DATA IN THIS EXERCISE:
BEGIN
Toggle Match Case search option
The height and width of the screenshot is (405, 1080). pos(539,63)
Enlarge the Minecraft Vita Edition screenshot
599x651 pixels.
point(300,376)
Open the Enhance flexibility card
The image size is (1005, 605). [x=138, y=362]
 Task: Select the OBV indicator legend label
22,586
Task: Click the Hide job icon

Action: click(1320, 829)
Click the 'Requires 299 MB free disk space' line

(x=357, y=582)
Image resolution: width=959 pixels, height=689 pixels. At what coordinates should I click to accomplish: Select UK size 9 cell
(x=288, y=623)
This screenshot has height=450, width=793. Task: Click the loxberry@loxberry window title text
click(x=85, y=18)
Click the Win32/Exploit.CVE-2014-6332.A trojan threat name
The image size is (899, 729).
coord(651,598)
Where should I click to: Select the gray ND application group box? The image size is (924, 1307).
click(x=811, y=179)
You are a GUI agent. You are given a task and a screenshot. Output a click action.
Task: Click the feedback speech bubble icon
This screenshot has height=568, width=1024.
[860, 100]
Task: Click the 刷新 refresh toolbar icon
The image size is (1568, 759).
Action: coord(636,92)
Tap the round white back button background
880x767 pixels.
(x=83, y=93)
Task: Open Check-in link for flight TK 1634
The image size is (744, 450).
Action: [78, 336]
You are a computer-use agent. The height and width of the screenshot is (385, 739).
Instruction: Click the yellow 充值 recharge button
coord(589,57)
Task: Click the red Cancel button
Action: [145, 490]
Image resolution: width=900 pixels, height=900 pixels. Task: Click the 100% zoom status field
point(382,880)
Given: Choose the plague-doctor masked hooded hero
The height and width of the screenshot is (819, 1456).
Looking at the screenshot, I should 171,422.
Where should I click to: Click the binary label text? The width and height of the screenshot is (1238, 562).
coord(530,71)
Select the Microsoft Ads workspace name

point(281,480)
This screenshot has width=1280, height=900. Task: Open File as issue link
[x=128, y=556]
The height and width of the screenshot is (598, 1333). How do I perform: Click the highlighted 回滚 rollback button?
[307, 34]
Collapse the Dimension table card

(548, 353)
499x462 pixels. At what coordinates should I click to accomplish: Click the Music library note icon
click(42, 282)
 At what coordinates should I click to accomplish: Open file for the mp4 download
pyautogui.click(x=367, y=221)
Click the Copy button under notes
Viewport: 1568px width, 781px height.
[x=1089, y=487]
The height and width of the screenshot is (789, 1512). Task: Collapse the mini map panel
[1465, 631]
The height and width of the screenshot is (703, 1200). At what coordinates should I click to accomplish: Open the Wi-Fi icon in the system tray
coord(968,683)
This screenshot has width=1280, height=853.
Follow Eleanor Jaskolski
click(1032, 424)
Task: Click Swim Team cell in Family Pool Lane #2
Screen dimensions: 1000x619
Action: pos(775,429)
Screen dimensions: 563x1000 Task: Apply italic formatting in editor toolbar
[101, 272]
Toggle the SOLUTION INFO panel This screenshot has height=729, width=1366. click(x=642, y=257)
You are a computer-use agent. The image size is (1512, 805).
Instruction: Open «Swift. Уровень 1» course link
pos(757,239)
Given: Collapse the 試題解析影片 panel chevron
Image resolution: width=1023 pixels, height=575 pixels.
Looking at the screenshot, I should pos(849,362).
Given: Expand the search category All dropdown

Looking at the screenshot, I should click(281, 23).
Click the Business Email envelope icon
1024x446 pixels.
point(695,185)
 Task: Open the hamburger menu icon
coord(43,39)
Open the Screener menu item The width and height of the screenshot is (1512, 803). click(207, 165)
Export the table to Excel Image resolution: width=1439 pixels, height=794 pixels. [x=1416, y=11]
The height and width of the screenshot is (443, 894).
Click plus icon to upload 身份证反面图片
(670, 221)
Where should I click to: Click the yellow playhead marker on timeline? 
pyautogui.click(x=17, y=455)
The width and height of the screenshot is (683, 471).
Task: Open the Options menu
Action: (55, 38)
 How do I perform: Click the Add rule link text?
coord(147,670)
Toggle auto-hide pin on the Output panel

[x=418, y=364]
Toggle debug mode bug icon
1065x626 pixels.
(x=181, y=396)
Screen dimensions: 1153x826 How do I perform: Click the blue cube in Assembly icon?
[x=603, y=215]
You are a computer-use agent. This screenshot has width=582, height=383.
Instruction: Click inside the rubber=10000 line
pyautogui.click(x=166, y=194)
END
YOUR INSTRUCTIONS:
Take each line above that holds the string "computer" and copy it.

RESULT OF THE TASK:
You are a computer-use agent. The height and width of the screenshot is (385, 739).
You are a computer-use agent. The image size is (1512, 805).
You are a computer-use agent. This screenshot has width=582, height=383.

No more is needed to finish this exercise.